L'agent des visas a-t-il entravé l'exercice de son pouvoir discrétionnaire en interprétant de manière trop restrictive les fonctions principales d'un conseiller en agriculture?
L'agent des visas a-t-il manqué à son obligation d'équité à l'égard du demandeur en ne donnant pas à ce dernier la possibilité de répondre à ses préoccupations concernant son expérience à titre de conseiller en agriculture?
PRÉTENTIONS
Conclusions de fait abusives et éléments de preuve omis
[8] Le demandeur prétend que la description des fonctions d'un conseiller en agriculture qui figure dans la CNP inclut d'autres activités que celles effectuées sur le terrain et qu'il a exercé d'autres fonctions qui sont comprises dans cette description.

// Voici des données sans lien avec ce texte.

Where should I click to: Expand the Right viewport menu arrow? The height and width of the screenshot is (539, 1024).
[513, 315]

Ainsi, une lettre écrite par son employeur (Lassana Flora (Pvt) Limited) le 10 janvier 2001 confirme qu'il était notamment chargé [traduction] « de l'enregistrement de données et de la rédaction de rapports sur des activités menées sur le terrain, au moyen d'analyses statistiques » . Le demandeur fait valoir que ces activités sont incluses dans les fonctions principales décrites dans la CNP, en particulier dans celles faisant l'objet des alinéas c) et e).

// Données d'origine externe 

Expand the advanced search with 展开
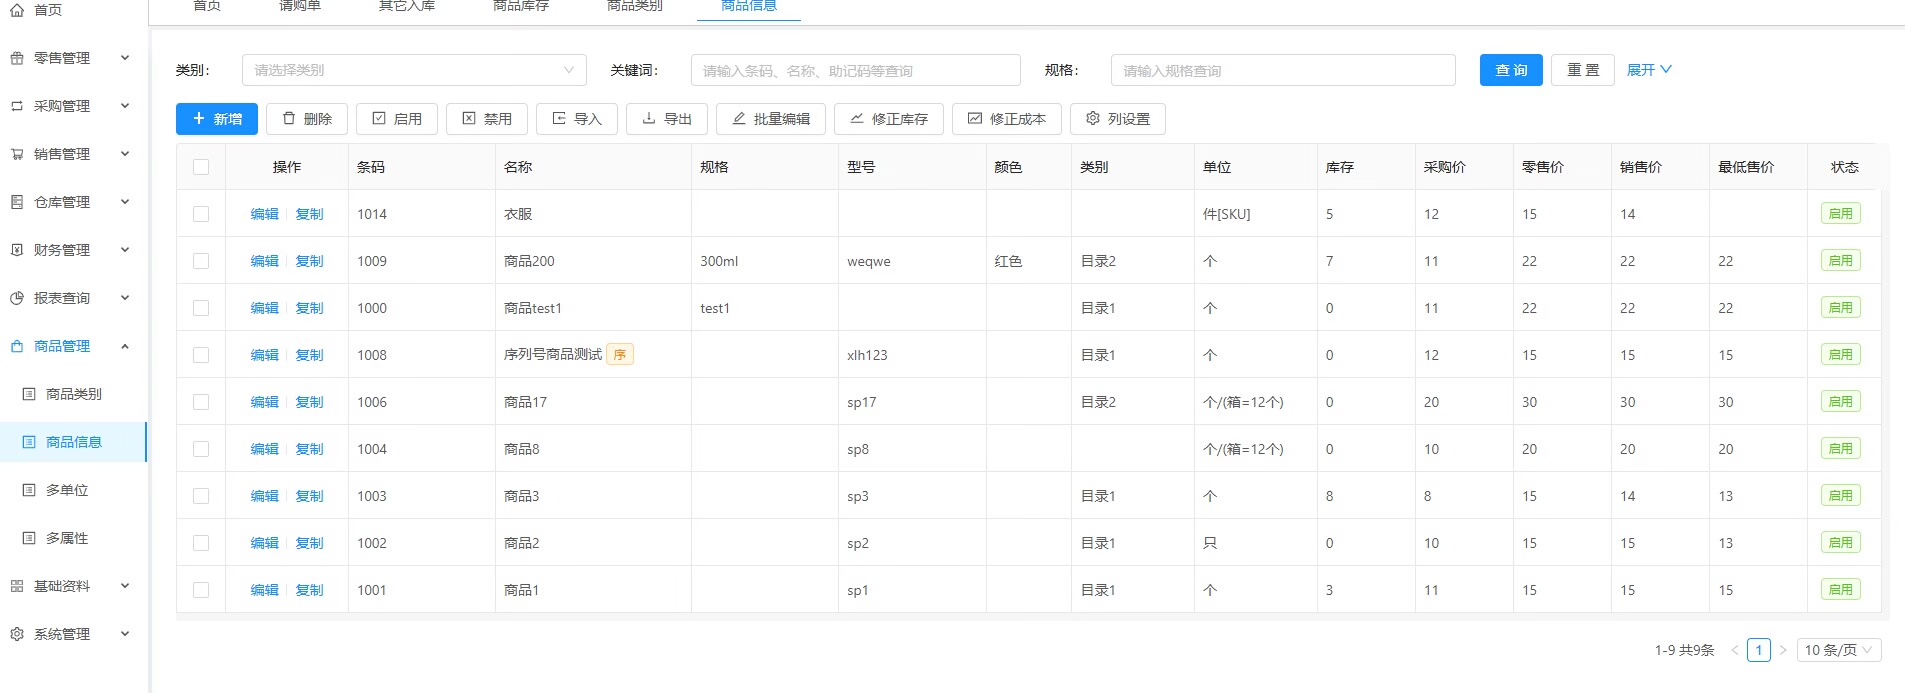This screenshot has height=693, width=1905. click(1648, 70)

[9] Le demandeur prétend également que la même lettre de recommandation confirme qu'il était également chargé [traduction] « de la réalisation d'études de faisabilité sur les possibilités d'investissement dans les industries de la culture et du bétail et dans le secteur horticole et de la rédaction de rapports d'évaluation de projets à cet égard » . Selon lui, ces activités sont comprises dans les fonctions décrites à l'alinéa c) de la CNP.

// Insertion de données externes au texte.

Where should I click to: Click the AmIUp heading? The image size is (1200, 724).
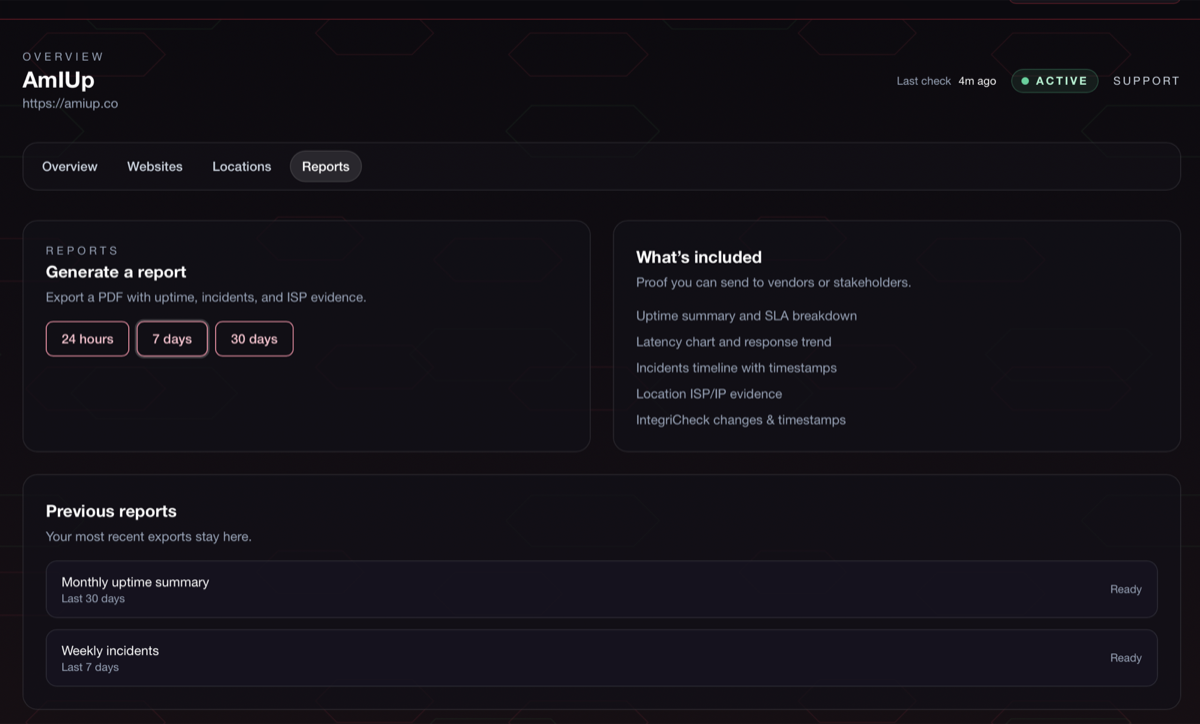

[10] Le demandeur souligne que la lettre de recommandation confirme également qu'il [traduction] « transmet toutes les recommandations » au conseil d'administration de la compagnie, après qu'il a visité les sites de culture, et qu'il devait [traduction] « faire rapport au conseil d'administration au sujet de toutes les recommandations et mesures devant être mises en oeuvre relativement à de nouvelles acquisitions de matières premières, de pièces d'équipement et d'outils » . Selon lui, comme le conseil d'administration peut être considéré comme des « dirigeants d'entreprise » et que la compagnie se livre à la culture de produits agricoles (fleurs), ces activités sont incluses dans celles décrites à l'alinéa d) de la CNP.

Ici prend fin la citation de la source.